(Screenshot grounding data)
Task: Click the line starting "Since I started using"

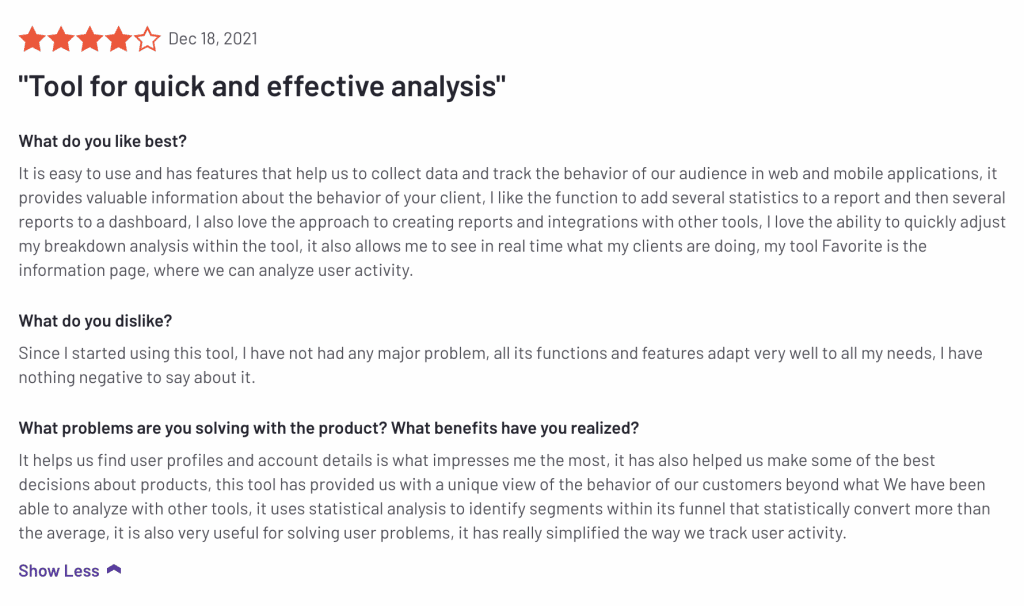Action: click(500, 353)
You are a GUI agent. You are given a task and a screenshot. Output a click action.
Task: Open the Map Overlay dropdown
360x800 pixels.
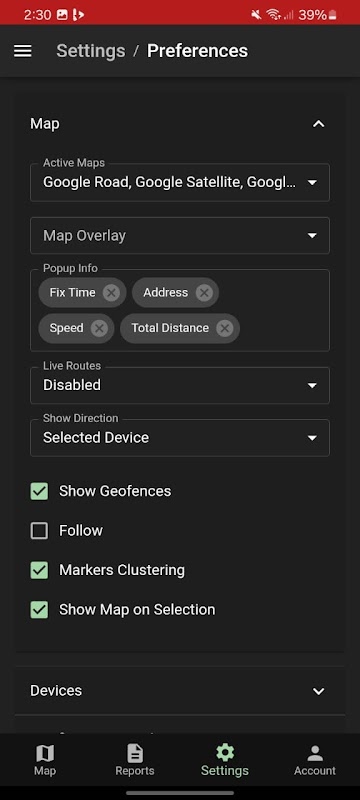(x=180, y=236)
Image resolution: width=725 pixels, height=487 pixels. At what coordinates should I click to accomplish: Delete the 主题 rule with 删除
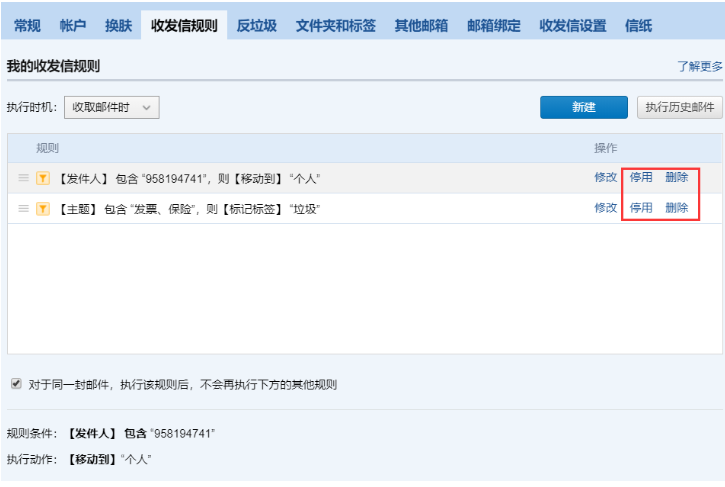click(x=677, y=208)
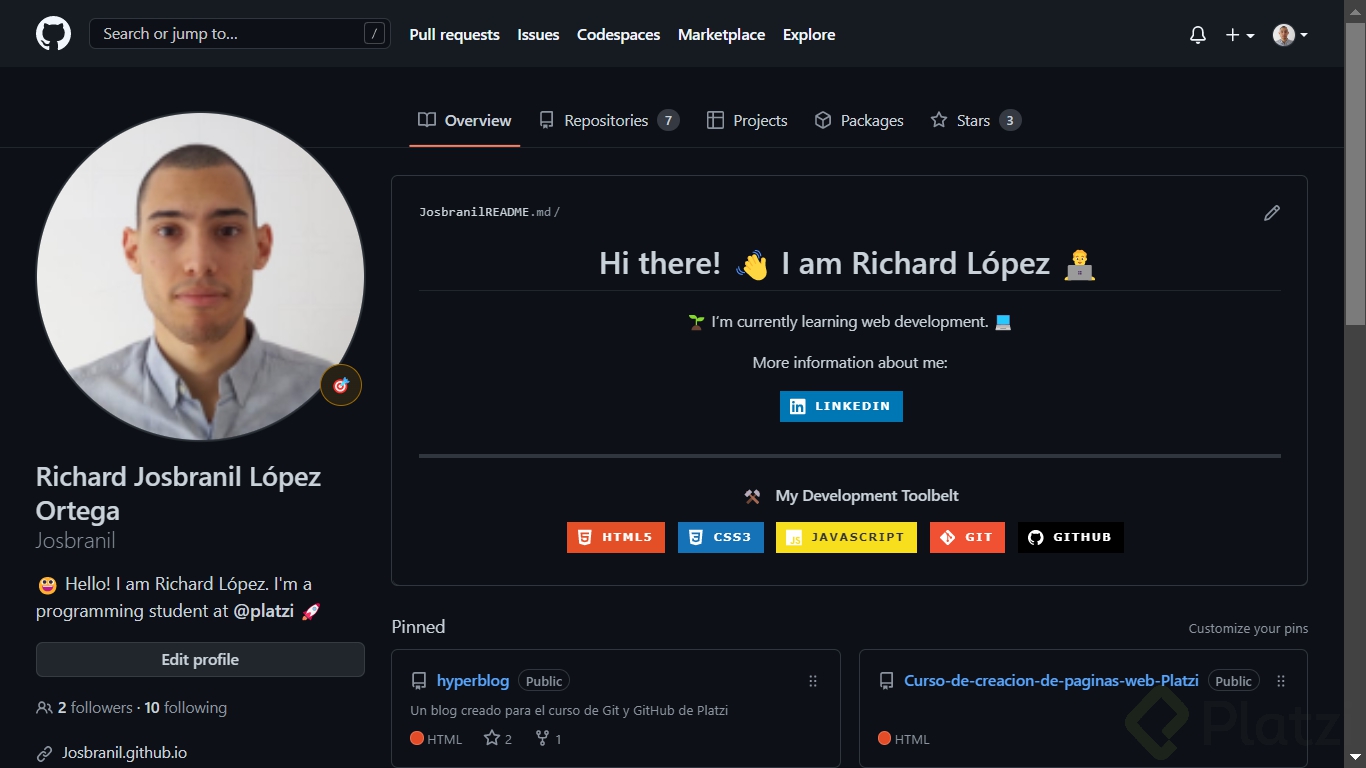Open the profile avatar dropdown menu
1366x768 pixels.
tap(1289, 34)
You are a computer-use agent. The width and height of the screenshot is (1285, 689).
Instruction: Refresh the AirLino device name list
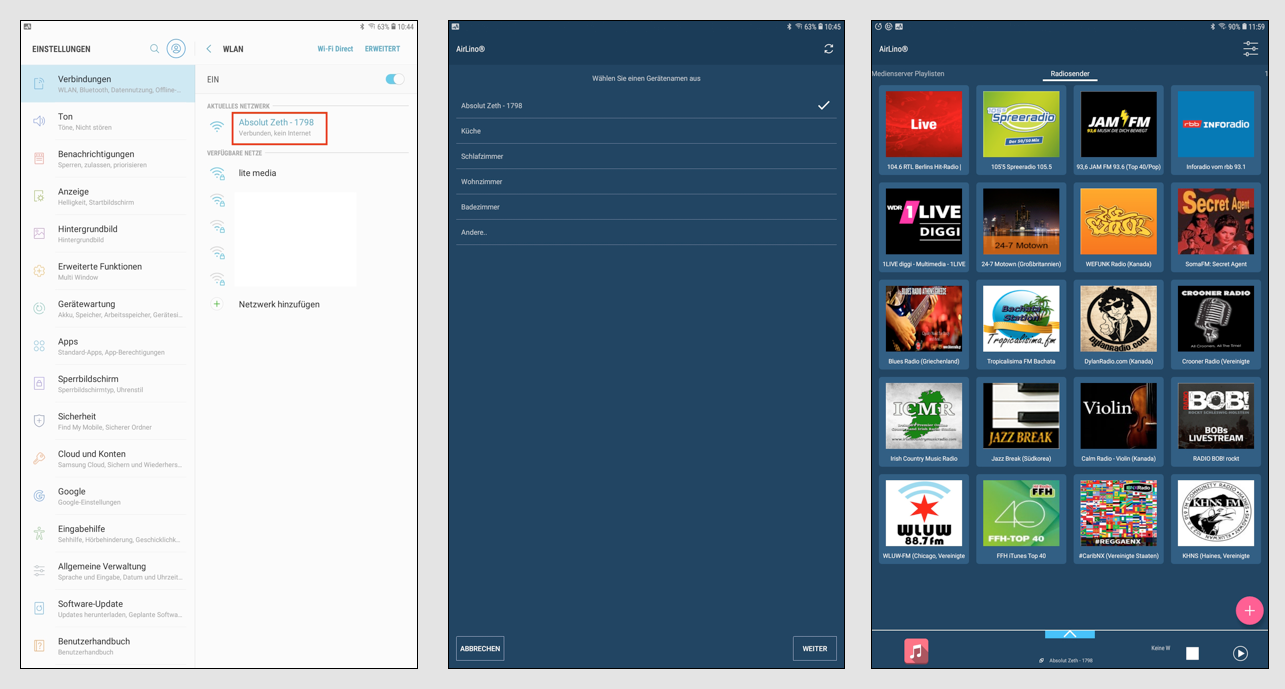pyautogui.click(x=829, y=47)
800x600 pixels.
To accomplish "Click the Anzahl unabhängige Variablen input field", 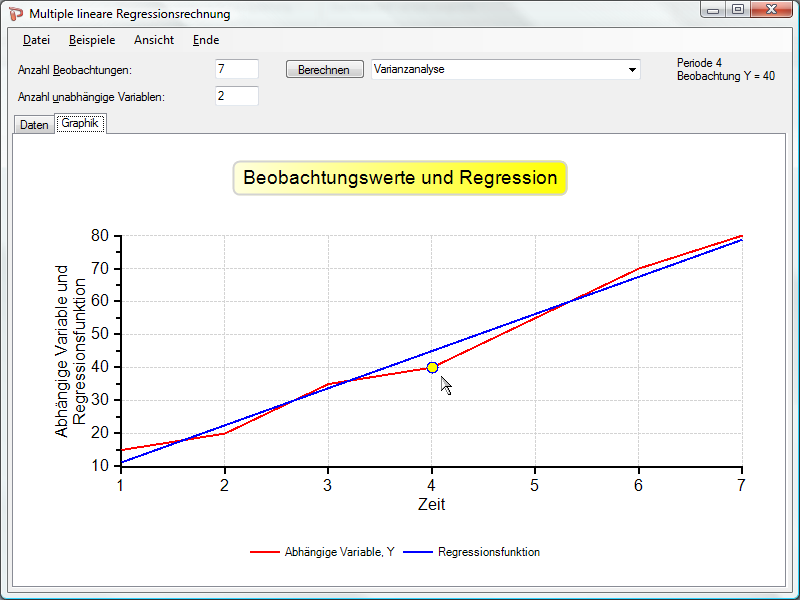I will [x=237, y=96].
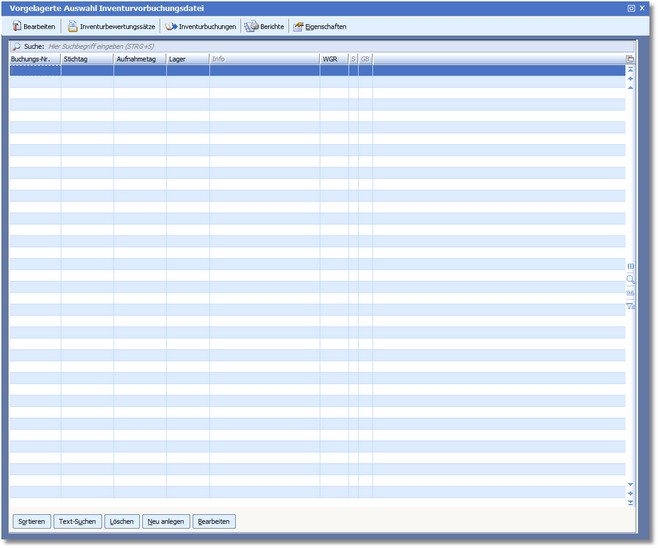Jump to last record using bottom arrow

pyautogui.click(x=630, y=502)
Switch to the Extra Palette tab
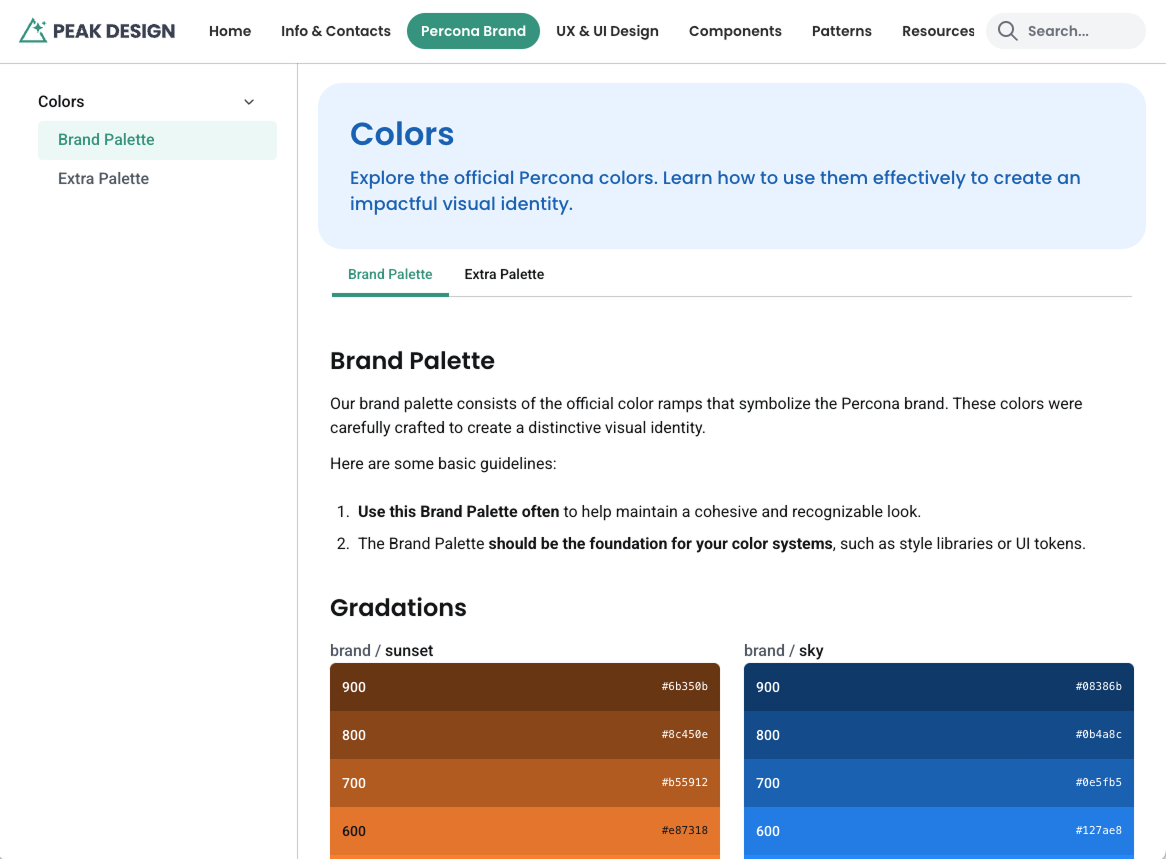This screenshot has height=859, width=1166. (x=504, y=274)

[Exercise description] Where a picture appears in the records above, omit it, and transcribe exactly the stretch of lines from the one with "Task: Open the Map Overlay dropdown" through the one with "You are a computer-use".

[Output]
Task: Open the Map Overlay dropdown
360x800 pixels.
(x=180, y=236)
Image resolution: width=725 pixels, height=487 pixels. At what coordinates should I click to accomplish: Delete the 主题 rule with 删除
click(x=677, y=208)
Open the profile avatar dropdown menu
1366x768 pixels.
tap(1289, 34)
You are a computer-use agent. The width and height of the screenshot is (1285, 689).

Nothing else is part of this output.